BILLET FOURNI:
********************

Tout comme Beaumarchais nous expliquait qu'il n'y a que les petits hommes qui redoutent les petits écrits (Le Mariage de Figaro), on pourrait dire qu'il n'y a que les petits hommes qui redoutent les petites vidéos. Les anciens de l'époque avaient une vraie peur de la liberté de la presse, alors qu'aujourd'hui le plus obtu des politiques, le plus archaïque des hommes publics, a compris qu'il peut en jouer, et a appris à en jouer. Les gamins d'aujourd'hui, je n'en doute pas, deviendront des politiques qui sauront parfaitement utiliser la transparence imposée par Internet. Probablement avec pas mal de démagogie dedans, mais qui osera prétendre que les politiques de l'époque de la presse ou de la télévision ne recourraient pas à la même démagogie...

Forcément, quand on garde à l'esprit cette grille de lecture, on se dit que ce pauvre député, si au moins il s'est mis à réfléchir un peu sur les impacts du numérique au lieu de les nier (attitude qui était encore très en vogue il y a seulement quelques années), n'est pas encore sorti de sa peur. Il a commencé à comprendre la marque que le numérique impose sur la société, mais ce n'est pour le moment que pour en être fasciné (je cite ses propos repris de l'article), et en avoir peur.

L'idée de vouloir interdire de publier des photos de bâtiments est idiote. C'est une mauvaise réponse. Même si la question (vie privée, etc) était intéressante. La réponse qu'a choisi Google, peut-être pas idéale, est cependant plus intéressante.

Commentaires

1. Le mercredi 02 décembre 2009, 22:27 par Benjamin Bayart

Voilà, il fallait bien qu'un soir je me décide à sortir un premier vrai billet sur ce blog, pour voir ce que ça peut donner.

********************

CONSIGNE 1: Recopiez tel quel, dans les enregistrements, tout ce qui va de la ligne contenant « At what (x,y) » jusqu'à celle contenant « Looking at the », ces deux lignes comprises. Laissez les images de côté dans votre réponse.
Le billet ci-dessus et les enregistrements qui suivent n'ont aucun lien entre eux.

ENREGISTREMENTS FOURNIS:
********************

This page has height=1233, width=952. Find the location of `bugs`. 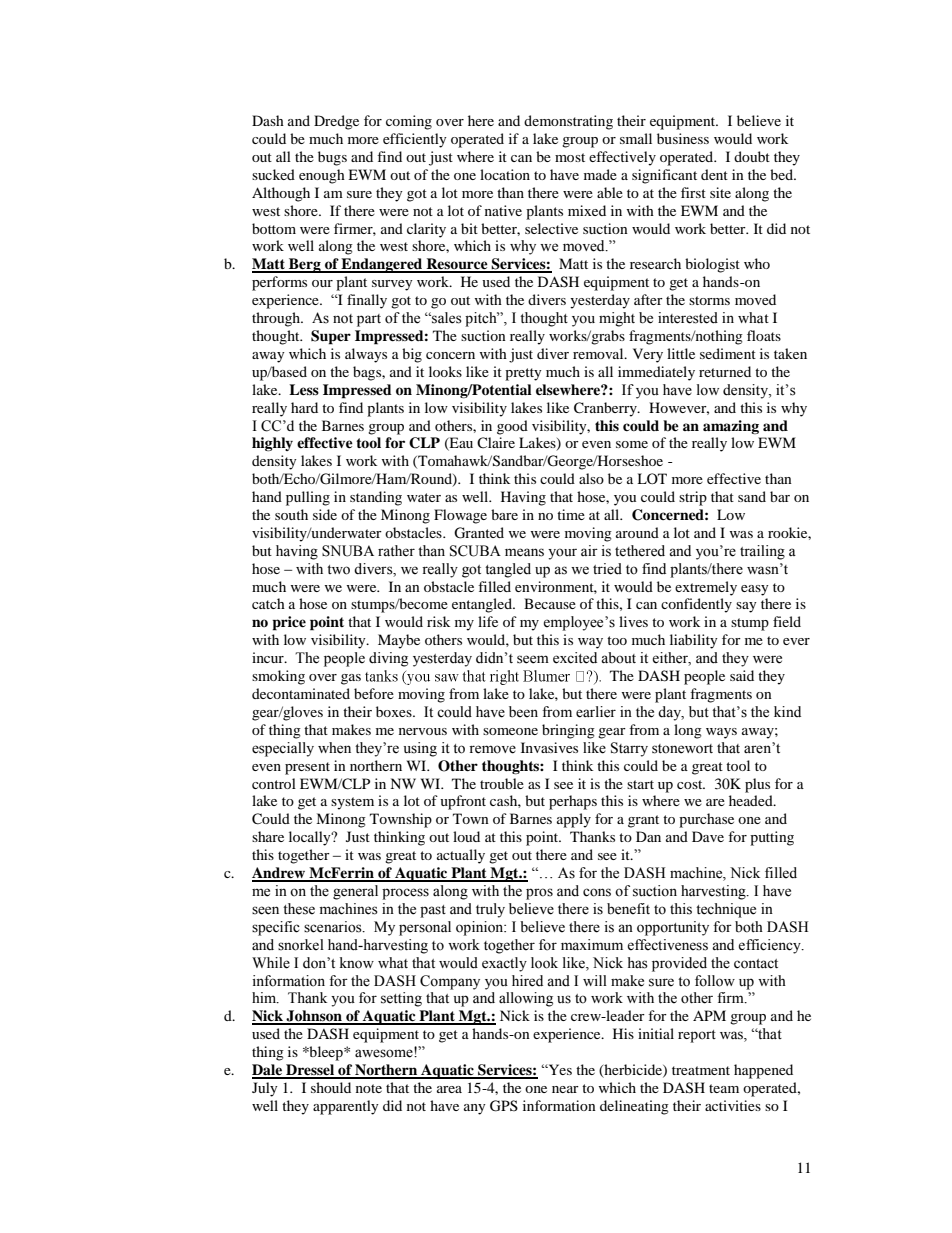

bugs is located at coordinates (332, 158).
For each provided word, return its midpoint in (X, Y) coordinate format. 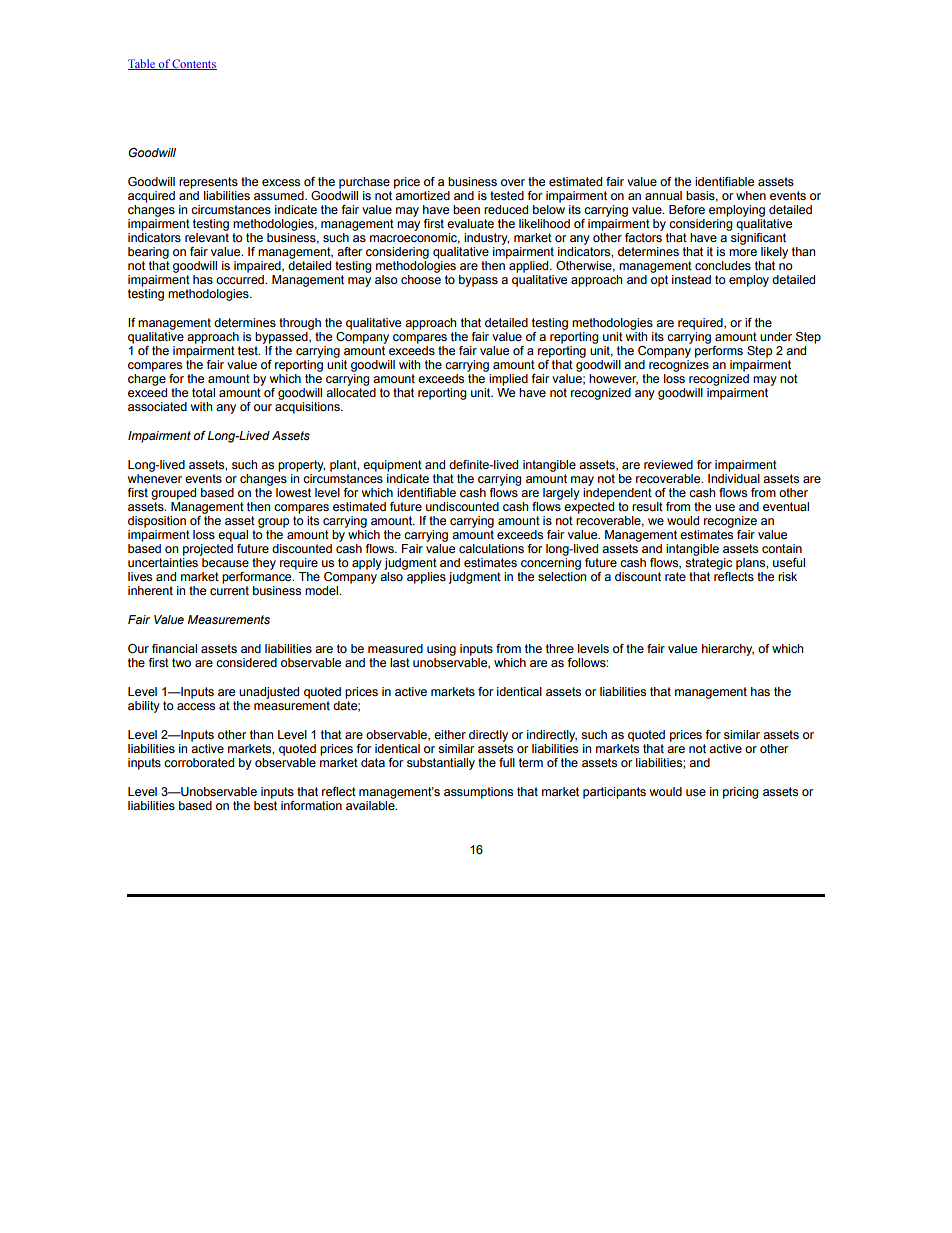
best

********************

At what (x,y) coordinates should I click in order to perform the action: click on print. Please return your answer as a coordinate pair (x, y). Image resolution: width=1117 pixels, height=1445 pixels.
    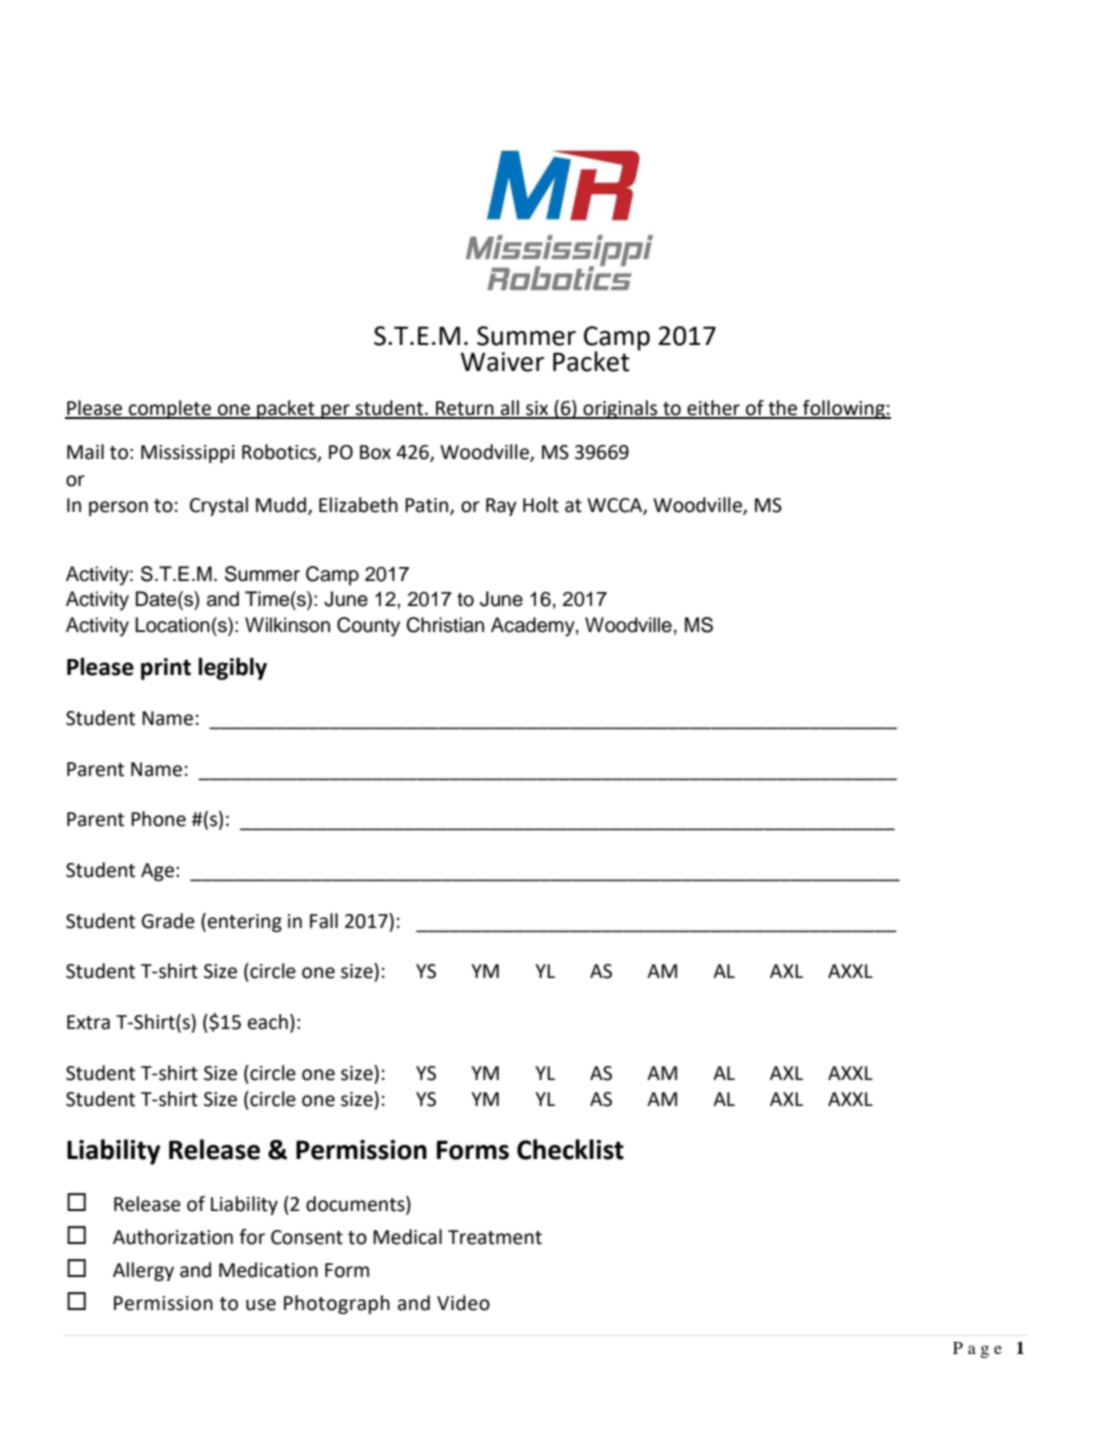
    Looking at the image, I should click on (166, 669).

********************

CONSIGNE 2: Prolongez le billet sur les politiques face au numérique à partir de sa dernière phrase.

RÉPONSE ATTENDUE 1:
At what (x,y) coordinates should I click in order to perform the action: click on print. Please return your answer as a coordinate pair (x, y). Image resolution: width=1117 pixels, height=1445 pixels.
    Looking at the image, I should click on (166, 669).

RÉPONSE ATTENDUE 2:
Pour le coup, ce qui m'intéresse le plus, si quelqu'un vient à lire ça, ce sont les commentaires sur la forme: trop long, trop court, trop bavard, trop eliptique, illisible, pas clair, etc. Je ne dis pas que je ferai ce que me demandera la majorité, juste que je le lirai :)

2. Le jeudi 03 décembre 2009, 11:00 par gibus

Sympa, on retrouve le style BB.

Pour éviter d'aller lire Le Monde, j'aurais bien aimé un petit rappel en note de bas de page de ce qui a déclenché ce billet : qui est ce député et qu'est-ce qu'il a dit à propos de quoi.

3. Le jeudi 03 décembre 2009, 11:22 par Thom1

Salut Benjamin,

J'ai lu ton billet assez rapidement car je le trouve justement assez simple mais complet, pas trop long, enfin de la bonne taille. Forcément intéressant car je pense de la même manière... Non je ne dis pas ça pour flatté :)
En même temps c'est grâce à toi et à ta fameuse conf que je me suis réveillé et ai appris ce qu'est internet, conférence dont j'ai immédiatement été d'accord.

Un avis de quelqu'un qui "connaît" mois le sujet serait sûrement plus pertinent.

4. Le vendredi 04 décembre 2009, 16:00 par Jaz

Salut Benjamin,

"pour ta paroisse" le message est toujours clair :) mais pour les quidams ça semble un peu elliptique, enfin c'est mon avis, en même temps, je doute qu'ils passent par ici :)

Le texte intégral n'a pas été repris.